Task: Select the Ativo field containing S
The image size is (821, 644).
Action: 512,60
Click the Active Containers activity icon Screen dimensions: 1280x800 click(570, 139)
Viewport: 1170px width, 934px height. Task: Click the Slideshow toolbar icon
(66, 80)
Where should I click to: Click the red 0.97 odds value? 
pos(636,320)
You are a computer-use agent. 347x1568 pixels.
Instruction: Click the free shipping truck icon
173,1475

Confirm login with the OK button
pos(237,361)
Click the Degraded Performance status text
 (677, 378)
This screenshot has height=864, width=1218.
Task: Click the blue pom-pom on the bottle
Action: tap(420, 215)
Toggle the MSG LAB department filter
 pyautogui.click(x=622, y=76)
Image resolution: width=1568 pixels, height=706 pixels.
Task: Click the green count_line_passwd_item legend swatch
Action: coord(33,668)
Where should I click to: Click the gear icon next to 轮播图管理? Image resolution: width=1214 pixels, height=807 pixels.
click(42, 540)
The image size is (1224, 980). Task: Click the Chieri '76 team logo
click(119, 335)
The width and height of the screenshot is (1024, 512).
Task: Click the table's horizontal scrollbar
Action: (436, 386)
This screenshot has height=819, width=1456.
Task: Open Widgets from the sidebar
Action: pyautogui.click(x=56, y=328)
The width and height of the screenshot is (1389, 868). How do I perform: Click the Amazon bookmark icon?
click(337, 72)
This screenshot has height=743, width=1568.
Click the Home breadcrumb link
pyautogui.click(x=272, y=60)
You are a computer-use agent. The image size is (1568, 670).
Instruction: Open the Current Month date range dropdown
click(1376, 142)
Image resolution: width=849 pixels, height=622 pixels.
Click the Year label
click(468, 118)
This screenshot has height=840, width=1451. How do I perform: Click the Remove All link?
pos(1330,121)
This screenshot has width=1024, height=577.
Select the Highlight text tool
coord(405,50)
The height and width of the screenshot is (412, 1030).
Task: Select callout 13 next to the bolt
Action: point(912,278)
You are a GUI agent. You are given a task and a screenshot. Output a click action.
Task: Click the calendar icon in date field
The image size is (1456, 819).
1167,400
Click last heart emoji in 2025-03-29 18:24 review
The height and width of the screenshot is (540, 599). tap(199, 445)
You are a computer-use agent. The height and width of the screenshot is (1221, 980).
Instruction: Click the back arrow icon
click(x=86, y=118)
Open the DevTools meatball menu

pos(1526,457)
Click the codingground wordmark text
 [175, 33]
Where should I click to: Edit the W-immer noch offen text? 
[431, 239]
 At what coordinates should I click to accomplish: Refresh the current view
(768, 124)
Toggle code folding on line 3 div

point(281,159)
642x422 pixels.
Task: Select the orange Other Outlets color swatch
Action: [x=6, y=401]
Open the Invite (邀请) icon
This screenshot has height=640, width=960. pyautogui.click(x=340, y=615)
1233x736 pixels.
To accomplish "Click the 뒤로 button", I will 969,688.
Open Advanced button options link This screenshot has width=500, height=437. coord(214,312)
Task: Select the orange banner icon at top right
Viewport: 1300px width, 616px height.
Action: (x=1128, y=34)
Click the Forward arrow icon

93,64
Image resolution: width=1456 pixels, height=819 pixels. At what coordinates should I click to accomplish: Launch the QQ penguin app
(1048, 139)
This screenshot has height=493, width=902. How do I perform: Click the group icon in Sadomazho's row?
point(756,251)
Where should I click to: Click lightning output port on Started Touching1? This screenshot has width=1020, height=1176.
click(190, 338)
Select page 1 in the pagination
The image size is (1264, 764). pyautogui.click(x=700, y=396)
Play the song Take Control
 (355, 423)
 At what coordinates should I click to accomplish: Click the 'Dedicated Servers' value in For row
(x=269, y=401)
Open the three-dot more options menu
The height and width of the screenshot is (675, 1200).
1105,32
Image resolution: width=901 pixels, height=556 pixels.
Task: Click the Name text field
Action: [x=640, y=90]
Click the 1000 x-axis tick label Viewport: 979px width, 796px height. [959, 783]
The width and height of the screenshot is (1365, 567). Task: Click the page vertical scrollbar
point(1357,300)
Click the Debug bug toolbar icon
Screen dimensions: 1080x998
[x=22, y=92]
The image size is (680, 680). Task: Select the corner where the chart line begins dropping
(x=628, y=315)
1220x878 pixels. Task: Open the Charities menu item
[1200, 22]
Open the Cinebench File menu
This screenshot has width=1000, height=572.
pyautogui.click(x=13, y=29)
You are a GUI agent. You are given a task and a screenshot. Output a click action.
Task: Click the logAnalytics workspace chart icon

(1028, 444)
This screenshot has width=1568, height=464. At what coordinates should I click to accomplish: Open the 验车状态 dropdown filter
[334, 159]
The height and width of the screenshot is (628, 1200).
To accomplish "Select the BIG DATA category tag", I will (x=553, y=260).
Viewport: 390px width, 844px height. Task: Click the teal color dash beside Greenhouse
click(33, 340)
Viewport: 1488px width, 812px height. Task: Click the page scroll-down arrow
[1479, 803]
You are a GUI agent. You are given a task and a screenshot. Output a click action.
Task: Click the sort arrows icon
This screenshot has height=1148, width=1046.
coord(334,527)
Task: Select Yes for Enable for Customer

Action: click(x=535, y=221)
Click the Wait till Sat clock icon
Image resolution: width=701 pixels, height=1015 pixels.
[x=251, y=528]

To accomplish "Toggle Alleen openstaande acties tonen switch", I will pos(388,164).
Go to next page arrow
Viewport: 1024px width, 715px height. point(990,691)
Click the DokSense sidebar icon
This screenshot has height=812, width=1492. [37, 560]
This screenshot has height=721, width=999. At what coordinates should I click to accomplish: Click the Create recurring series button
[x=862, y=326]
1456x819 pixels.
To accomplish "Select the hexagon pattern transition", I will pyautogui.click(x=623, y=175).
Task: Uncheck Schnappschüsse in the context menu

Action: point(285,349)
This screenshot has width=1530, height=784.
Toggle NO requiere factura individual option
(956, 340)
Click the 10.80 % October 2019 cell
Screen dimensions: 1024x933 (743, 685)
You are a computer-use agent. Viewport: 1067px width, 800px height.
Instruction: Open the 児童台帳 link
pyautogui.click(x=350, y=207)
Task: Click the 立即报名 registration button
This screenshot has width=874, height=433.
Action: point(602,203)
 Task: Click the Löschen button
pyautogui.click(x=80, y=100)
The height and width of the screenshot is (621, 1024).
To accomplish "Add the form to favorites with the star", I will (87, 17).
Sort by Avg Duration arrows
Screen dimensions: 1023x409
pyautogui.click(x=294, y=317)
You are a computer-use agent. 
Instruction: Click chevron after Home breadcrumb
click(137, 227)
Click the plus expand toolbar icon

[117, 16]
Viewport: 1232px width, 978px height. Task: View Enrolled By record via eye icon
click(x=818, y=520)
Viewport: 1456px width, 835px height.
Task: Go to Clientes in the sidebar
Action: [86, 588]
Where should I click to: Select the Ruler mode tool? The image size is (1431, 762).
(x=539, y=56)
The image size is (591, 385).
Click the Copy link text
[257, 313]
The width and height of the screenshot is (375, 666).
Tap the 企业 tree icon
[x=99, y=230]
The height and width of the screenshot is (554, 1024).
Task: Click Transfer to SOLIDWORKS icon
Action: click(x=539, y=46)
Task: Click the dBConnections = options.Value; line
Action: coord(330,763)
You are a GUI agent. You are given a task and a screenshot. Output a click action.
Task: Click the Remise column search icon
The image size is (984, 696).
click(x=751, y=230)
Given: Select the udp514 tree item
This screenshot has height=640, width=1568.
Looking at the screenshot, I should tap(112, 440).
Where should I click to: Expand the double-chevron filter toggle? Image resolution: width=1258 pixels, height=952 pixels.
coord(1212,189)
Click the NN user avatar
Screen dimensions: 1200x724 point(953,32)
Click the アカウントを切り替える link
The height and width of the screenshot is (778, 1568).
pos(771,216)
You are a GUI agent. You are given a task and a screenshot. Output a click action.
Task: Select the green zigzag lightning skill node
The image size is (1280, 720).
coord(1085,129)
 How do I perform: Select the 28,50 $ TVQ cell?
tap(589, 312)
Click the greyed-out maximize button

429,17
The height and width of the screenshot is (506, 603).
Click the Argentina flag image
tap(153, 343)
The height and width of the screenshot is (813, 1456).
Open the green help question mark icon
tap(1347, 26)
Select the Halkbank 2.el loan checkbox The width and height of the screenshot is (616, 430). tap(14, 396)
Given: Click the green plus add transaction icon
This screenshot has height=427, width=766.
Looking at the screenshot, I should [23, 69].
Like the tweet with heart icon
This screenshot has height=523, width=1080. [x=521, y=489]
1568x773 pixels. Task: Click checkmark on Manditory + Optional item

TASK PROMPT:
Could you write out the rows word for word, starting at the line containing "This screenshot has height=840, width=1451." and ending at the line containing "This screenshot has height=640, width=960.", with both of those lines included?

RESPONSE:
This screenshot has height=840, width=1451. How do I perform: Click the Remove All link?
pos(1330,121)
This screenshot has width=1024, height=577.
Select the Highlight text tool
coord(405,50)
The height and width of the screenshot is (412, 1030).
Task: Select callout 13 next to the bolt
Action: point(912,278)
You are a GUI agent. You are given a task and a screenshot. Output a click action.
Task: Click the calendar icon in date field
The image size is (1456, 819).
1167,400
Click last heart emoji in 2025-03-29 18:24 review
The height and width of the screenshot is (540, 599). tap(199, 445)
You are a computer-use agent. The height and width of the screenshot is (1221, 980).
Instruction: Click the back arrow icon
click(x=86, y=118)
Open the DevTools meatball menu

pos(1526,457)
Click the codingground wordmark text
 [175, 33]
Where should I click to: Edit the W-immer noch offen text? 
[431, 239]
 At what coordinates should I click to accomplish: Refresh the current view
(768, 124)
Toggle code folding on line 3 div

point(281,159)
642x422 pixels.
Task: Select the orange Other Outlets color swatch
Action: [x=6, y=401]
Open the Invite (邀请) icon
This screenshot has height=640, width=960. pyautogui.click(x=340, y=615)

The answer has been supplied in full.